** SET TASK **
Find each line in the items below that contains the string "perform" and copy it out in full. Treat uppercase and lowercase as different.

── DATA EXCERPTS ──

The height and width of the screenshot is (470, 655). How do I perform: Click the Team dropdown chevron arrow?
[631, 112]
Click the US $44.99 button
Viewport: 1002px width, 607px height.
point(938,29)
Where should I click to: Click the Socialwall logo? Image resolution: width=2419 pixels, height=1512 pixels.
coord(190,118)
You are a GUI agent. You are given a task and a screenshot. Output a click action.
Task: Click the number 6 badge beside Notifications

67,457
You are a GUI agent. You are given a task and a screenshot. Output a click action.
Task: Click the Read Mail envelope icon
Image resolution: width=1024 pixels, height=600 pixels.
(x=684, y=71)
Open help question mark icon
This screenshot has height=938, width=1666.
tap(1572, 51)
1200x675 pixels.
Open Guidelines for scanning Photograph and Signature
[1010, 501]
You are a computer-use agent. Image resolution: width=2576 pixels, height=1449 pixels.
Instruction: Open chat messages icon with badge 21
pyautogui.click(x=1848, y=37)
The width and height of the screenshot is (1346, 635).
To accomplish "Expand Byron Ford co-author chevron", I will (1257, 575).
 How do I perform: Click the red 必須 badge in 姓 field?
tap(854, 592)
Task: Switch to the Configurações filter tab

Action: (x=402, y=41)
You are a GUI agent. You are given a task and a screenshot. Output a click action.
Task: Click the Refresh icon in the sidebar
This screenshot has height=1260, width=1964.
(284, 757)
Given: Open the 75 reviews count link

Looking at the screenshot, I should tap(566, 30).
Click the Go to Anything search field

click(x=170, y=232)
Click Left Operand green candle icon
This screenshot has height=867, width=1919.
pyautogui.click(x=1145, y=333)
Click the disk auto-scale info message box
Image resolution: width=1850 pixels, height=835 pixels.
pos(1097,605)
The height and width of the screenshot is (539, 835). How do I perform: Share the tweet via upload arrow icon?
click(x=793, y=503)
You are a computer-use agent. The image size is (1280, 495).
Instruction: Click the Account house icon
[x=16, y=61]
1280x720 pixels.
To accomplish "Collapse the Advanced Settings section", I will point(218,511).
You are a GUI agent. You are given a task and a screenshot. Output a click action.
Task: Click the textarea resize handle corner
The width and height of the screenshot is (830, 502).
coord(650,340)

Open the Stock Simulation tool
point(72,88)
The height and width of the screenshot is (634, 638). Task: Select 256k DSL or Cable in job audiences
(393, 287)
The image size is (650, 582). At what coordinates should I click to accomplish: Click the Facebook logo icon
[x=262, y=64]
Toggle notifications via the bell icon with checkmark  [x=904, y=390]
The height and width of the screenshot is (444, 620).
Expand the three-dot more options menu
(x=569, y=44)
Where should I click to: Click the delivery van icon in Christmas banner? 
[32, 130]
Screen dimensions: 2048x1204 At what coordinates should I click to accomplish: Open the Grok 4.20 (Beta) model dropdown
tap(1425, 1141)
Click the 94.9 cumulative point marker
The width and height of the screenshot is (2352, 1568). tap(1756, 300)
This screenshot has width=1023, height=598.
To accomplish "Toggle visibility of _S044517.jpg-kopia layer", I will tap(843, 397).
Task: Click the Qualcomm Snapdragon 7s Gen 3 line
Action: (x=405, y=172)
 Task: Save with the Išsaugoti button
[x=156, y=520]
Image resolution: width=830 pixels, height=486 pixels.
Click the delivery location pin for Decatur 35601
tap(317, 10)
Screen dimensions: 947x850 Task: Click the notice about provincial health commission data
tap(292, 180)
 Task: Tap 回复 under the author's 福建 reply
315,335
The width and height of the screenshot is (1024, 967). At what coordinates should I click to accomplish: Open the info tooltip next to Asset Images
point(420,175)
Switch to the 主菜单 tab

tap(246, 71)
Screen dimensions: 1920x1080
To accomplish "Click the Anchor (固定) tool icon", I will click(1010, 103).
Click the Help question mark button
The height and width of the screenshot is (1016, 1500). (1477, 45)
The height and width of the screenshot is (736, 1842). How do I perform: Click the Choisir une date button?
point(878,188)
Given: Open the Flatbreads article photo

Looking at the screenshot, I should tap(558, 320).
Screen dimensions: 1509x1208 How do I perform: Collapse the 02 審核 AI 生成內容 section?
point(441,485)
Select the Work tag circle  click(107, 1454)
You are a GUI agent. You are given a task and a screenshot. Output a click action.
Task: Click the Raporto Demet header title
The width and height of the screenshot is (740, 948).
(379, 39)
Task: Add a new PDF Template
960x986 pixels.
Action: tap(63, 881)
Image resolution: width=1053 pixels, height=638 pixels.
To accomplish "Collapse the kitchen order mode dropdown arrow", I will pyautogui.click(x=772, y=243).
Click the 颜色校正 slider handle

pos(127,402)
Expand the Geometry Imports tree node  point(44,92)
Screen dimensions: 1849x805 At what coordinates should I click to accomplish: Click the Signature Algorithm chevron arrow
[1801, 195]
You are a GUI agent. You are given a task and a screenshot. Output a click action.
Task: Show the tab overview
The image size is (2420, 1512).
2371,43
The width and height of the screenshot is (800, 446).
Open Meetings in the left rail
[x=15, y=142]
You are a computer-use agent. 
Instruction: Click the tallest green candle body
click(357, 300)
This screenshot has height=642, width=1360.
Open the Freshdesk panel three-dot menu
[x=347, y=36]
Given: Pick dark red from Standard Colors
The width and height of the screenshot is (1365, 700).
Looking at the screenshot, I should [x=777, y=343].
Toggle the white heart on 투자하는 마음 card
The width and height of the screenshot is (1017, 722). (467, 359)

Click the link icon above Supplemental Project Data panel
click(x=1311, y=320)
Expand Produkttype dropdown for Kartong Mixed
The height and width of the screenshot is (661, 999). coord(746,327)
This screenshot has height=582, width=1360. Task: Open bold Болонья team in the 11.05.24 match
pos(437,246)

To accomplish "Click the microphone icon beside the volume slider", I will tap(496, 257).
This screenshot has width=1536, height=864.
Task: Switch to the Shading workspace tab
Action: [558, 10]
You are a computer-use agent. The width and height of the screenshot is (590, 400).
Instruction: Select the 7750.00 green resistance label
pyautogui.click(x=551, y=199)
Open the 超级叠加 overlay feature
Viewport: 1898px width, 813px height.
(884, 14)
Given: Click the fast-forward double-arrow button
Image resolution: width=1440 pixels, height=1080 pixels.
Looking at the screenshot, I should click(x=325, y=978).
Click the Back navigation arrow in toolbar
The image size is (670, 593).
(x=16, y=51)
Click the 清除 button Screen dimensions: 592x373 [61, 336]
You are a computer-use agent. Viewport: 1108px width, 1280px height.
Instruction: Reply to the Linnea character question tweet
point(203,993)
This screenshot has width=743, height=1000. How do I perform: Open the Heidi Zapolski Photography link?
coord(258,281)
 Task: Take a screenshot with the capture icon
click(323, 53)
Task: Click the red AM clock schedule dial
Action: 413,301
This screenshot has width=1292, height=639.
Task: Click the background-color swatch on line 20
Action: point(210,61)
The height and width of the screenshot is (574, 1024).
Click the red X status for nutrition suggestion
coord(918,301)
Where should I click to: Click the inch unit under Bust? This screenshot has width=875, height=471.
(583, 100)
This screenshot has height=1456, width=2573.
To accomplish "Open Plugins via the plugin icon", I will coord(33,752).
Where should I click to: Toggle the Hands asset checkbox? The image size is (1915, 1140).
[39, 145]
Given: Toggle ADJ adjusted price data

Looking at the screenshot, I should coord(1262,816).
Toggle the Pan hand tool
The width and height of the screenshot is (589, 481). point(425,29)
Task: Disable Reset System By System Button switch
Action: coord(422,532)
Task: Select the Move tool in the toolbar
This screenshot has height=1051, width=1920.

───

** WRITTEN SOLUTION **
The height and width of the screenshot is (470, 655). How do I perform: Click the Team dropdown chevron arrow?
 How do I perform: Click the red 必須 badge in 姓 field?
The height and width of the screenshot is (539, 835). How do I perform: Share the tweet via upload arrow icon?
The height and width of the screenshot is (736, 1842). How do I perform: Click the Choisir une date button?
Screen dimensions: 1509x1208 How do I perform: Collapse the 02 審核 AI 生成內容 section?
This screenshot has width=743, height=1000. How do I perform: Open the Heidi Zapolski Photography link?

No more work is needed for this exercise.